BUILDINGS ON BELLE HILL (PART 2)
In order to raise funds, Josiah Routledge sold off a portion of land at Millfield to Joseph Mitten in 1810. This land to the east of Millfield was quickly developed by the bricklayer into two separate properties, possibly detached. By 1839, both dwellings were tenanted by the same person, Henry Maule. It is believed that Henry resided in the larger of the two houses, using the smaller west cottage as Bexhill’s first post office.
After the post office (and Mr Maule) moved to the High street in the mid 1840’s the property was leased to a well known local doctor, Dr F M Wallis, and became a small doctor’s surgery.
At the time of the 1873 Ordnance Survey Plan, the east cottage had been demolished and by 1890 the property came into the possession of Samuel Scrivens, one of the largest land owners in the town. It was at this time that the house became known as Genista. Samuel Scrivens submitted plans to extend the house in 1895, and the addition can still be picked out to this day with the roof of the eastern section having a lower pitch than that of the main house.
When Samuel Scrivens died in 1898, his large estate was divided up between his 3 children. Maria Scrivens was awarded ownership of Genista House, and she, in turn, passed it onto her son and heir, Francis Scrivens Dunn, who renamed the property Borezell. As part of the Scrivens and Dunn estate, it continued to be leased out as a source of income.
The property was finally sold to Albert Edward Trussler in 1948, and became known as Goddard House. It stayed in his family, being passed down to his son George F Trussler until 1969.
Early records from 1839 show 2 separate plots with two separate dwellings. One was owned by Samuel Beeching (who also owned Hillside Cottage next door) and the other owned by Messrs Moorman, and therefore part of the Moorman Estate.

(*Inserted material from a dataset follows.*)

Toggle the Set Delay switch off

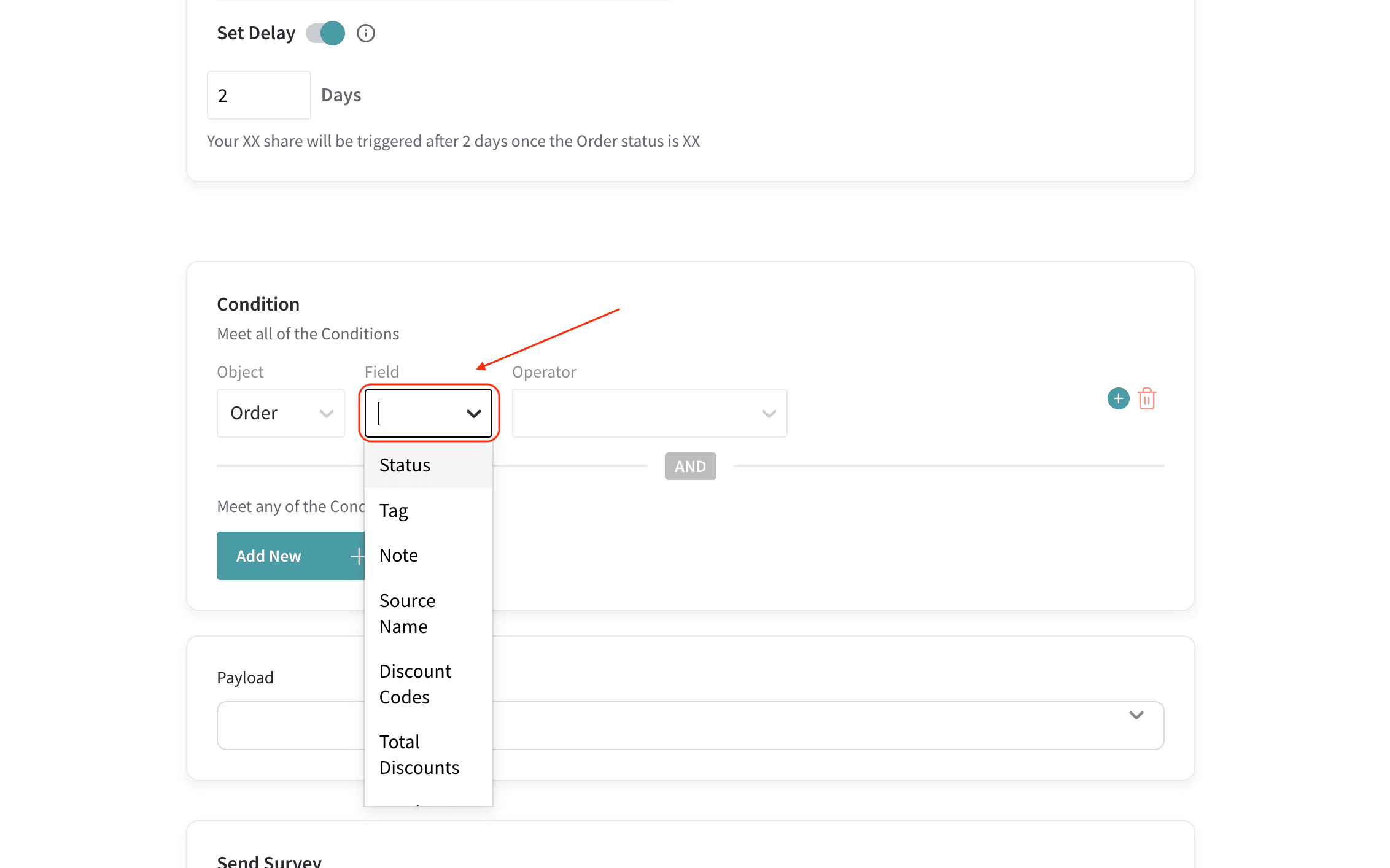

Josiah and Thomas Moorman later bought Samuel Beeching plots to the west and rebuilt the smaller dwellings as a single property called Sycamore House (now referred to as the Granary).
The original division is assumed to follow the buildings’ structure, that being formed of two ranges with gable ends facing the road. From its current appearance and the Listed Building Schedule, the eastern section was most likely converted into a warehouse of some kind.
Although tenants changed fairly regularly between 1887 and 1906, we can safely assume the property transferred to Anne Scrivens in 1898 with the death of her father.
In 1963 the property was once again split into 2 separate dwellings, as it remains today.
Built in 1800 on a bank above the Belle Hill, it was originally detached and described in the census of the time as a ‘house and yard’ owned by T Crowhurst. By 1839, the ownership had moved to Samuel Beeching, who also had control over the adjacent plot of land that separated Hillside Cottage from the Moorman Estate.
In 1846, Hillside Cottage and the intermediary plot was purchased my Thomas and Josiah Moorman. By 1887, Sycamore House had been built next door and Hillside Cottage became semi-detached.
This pretty cottage was built into the hillside for the gardener of Millfield in the early part of the 19th century. It was named after one of the earlier gardeners, Mr Sorrell.